Recommendation System

Problem Statement

Display media recommendations for a specific user. Type of user feedback includes explicit and implicit feedbacks. The implicit feedback allows collecting a large amount of training data.

Metrics

  • Online metrics
    • Engagement rate
    • Videos watched
    • Session watch time (better than the above intuitively)
  • Offline metrics
    • mAP (Mean Average Precision) @ N (length of the recommendation list)
      • $P = \frac{num_of_relevant_recommendations}{total_num_of_recommendations}$
      • $P @k = $proportion of all examples above that rank which are from the positive class. Precision represented at each cut off k.
      • $AP@N = \frac{1}{m}\sum_{k=1}^{N}P(k)*rel(k)$ where the $P(k)$ only contributes to $AP$ (average precision) if the recommendation at position $k$ is relevant.
    • mAR (Mean Average Recall) @ N
      • mAR @ N at a high-level, showes how well the recommender recalls all the items with positive feedback.
      • $r = \frac{num_of_relevant_recommendations}{num_of_all_possible_relevant_items}$
    • F1 Score
      • $F1 score = 2 * \frac{mAR*mAP}{mAP+mAR}$
    • For optimizing ratings
      • Optimize the recommendation system for getting the ratings (explicit feedback).
      • $RMSE = \sqrt{\frac{1}{N}\sum_{i=1}^N(\hat{y_i} - y_i)^2}$

Architecture

There are two stages, candidate generation, and ranking. The reason for two stages is to make the system scale.

Candidate Generation

This component focuses on higher recall.

  • Collaborative filtering

    • Nearest Neighborhood
      • Collaborate with similar users to generate candidate media for active user.
      • Caveat:
        • This process will be computationally expensive.
        • This sparsity of this matrix poses the cold start problem (New users ans movies).
    • Matrix factorization
      • Latent vectors (User profile matrix - $nM$, Media profile matrix - $Mm$) can be thought of as features of a movie or a user.
    • It does not require domain knowledge to create profiles, thus, this filtering suffers from the cold start problem.
  • Content-based filtering

    • Make recommendations based on the characteristics or attributes of the media the users have already interacted with.
    • Represent the media as vectors containing the TF of all the attributes; Normalize the TF by the length of the vectors; Multiply normed TF and IDF element-wise to make TF-IDF vectors.
      • Similarity with historical interactions
      • Similarity between media and user profiles
        • The user profiles can be built from historical interactions with media.
    • It requires some initial input from the user regarding their preferences.

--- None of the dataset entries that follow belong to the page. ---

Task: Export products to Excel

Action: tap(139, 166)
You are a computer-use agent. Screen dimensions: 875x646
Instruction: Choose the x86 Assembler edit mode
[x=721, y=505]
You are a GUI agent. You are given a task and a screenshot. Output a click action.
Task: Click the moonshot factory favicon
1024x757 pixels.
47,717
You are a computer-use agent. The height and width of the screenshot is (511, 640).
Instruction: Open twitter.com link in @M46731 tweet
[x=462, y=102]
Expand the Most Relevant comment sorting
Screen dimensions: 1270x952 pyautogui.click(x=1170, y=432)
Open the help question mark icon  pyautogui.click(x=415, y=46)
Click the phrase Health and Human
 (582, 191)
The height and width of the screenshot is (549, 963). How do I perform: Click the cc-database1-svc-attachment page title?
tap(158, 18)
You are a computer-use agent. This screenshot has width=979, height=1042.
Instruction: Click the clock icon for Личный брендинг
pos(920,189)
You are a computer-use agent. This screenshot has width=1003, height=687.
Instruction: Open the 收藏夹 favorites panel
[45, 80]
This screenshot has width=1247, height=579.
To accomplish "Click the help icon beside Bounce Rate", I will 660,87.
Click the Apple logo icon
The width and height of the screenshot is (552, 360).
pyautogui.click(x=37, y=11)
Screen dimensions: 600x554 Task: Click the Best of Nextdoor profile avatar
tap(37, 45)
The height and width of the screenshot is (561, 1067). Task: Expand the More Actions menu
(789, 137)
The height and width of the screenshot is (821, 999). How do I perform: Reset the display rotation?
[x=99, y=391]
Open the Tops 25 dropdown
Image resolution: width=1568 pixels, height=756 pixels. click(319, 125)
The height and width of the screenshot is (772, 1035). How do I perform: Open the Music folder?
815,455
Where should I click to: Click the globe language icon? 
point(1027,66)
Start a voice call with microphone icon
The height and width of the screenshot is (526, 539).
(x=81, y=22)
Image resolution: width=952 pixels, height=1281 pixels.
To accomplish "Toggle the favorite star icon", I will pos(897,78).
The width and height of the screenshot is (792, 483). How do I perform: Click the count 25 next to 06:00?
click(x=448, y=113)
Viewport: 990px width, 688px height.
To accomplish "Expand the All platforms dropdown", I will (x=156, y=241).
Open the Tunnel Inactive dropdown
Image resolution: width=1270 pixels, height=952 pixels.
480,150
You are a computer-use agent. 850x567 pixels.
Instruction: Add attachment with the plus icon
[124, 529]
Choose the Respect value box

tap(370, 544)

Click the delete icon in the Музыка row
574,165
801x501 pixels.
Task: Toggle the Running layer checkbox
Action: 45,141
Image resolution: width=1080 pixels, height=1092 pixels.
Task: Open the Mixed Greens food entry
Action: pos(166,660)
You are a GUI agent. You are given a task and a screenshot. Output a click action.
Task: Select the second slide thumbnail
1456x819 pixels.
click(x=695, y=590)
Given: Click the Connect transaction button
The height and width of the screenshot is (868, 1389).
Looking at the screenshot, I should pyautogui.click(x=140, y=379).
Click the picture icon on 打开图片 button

  • Embedding-based similarity
    • The NNs allow us to use all the sparse and dense features.
    • Set up a two-tower model with one tower feeding in media only sparse and dense features and the other tower feeding in user-only sparse and dense features.
    • Loss function: $min(abs(dot(u, m) - label))$
    • The NN technique suffers from the cold start problem.
Training Data Generation
  • Generating training samples
    • The data will be split as positive, negative, ot falls into the uncertainty bucket (watch time falls between 20%-80%).
  • Balancing samples by randomly downsampling negative examples.
  • Weighting training examples based on watch time or other features.
    - One caveat of utilizing weights is that the model might only recommend content with a longer watch time.
  • Train test split: models should be built with the intent to forecast the future.
Ranker

This component focuses on higher precision.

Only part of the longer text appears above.